Im zentralitalienischen Assisi, einer Kleinstadt in Umbrien, wurde um 1181/82 Giovanni di Pietro di Bernardone geboren - der spätere Franz von Assisi. Aufgewachsen als Sohn eines wohlhabenden Tuchhändlers, brach er nach einer Kriegsgefangenschaft und einer tiefgreifenden religiösen Krise mit seinem bisherigen Leben. Er legte sein Erbe nieder und widmete sich fortan einem Leben in freiwilliger Armut, Gebet und Krankenpflege.
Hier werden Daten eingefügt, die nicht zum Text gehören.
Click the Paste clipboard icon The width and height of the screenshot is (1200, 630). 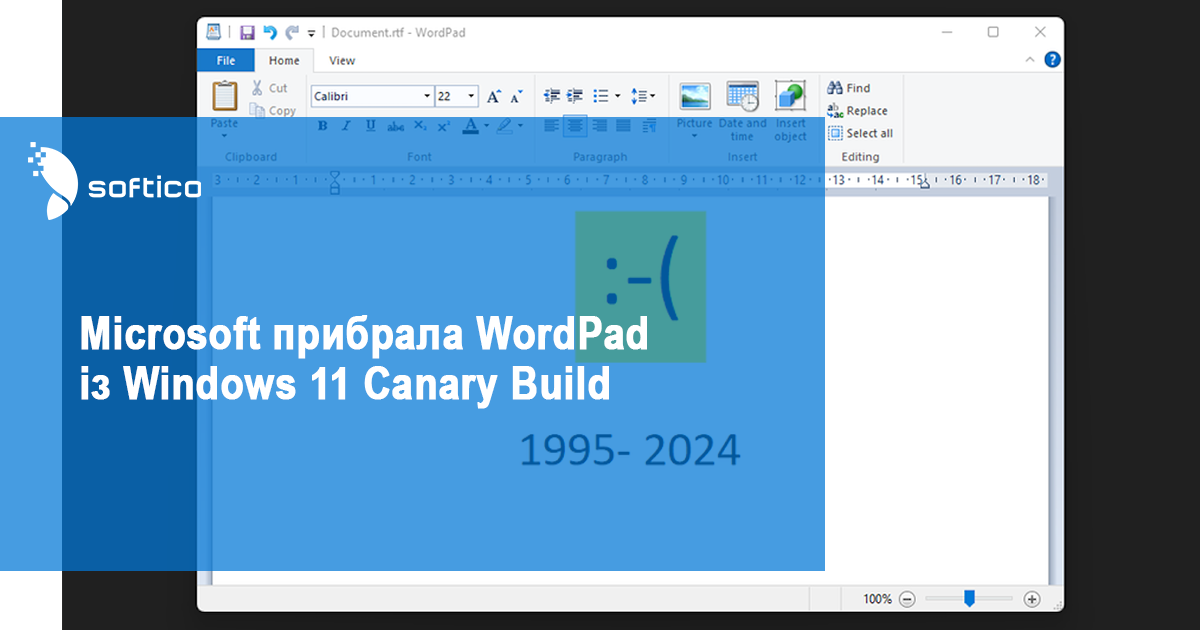[225, 96]
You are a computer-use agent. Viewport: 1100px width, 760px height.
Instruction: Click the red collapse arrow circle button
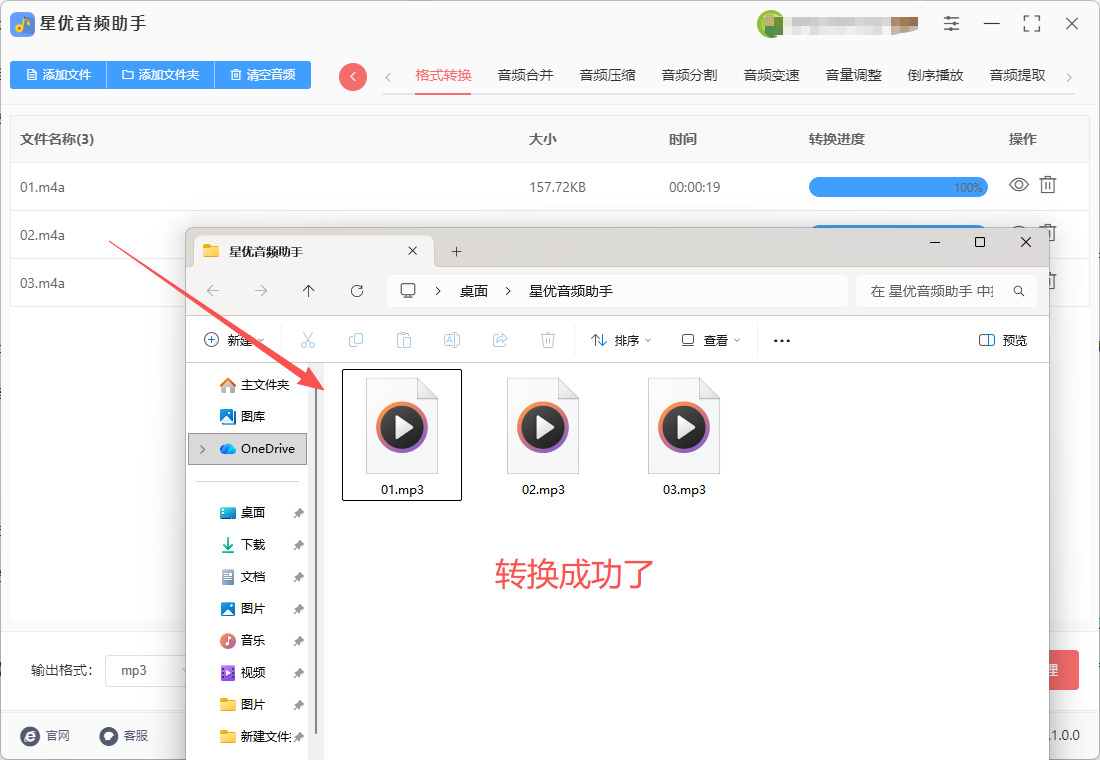coord(353,77)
Was als persönliche Umkehr begann, entwickelte sich binnen weniger Jahre zu einer der folgenreichsten religiösen Bewegungen des Mittelalters: dem Franziskanerorden, den Franz um 1209 gründete und dem Papst Innozenz III. zur Bestätigung vorlegte. Das Ordensprinzip - absolute Besitzlosigkeit, Wanderpredigt, Dienst an den Ärmsten - war zu seiner Zeit radikal und stand in deutlichem Kontrast zu einer zunehmend mächtigen und reichen Kirche.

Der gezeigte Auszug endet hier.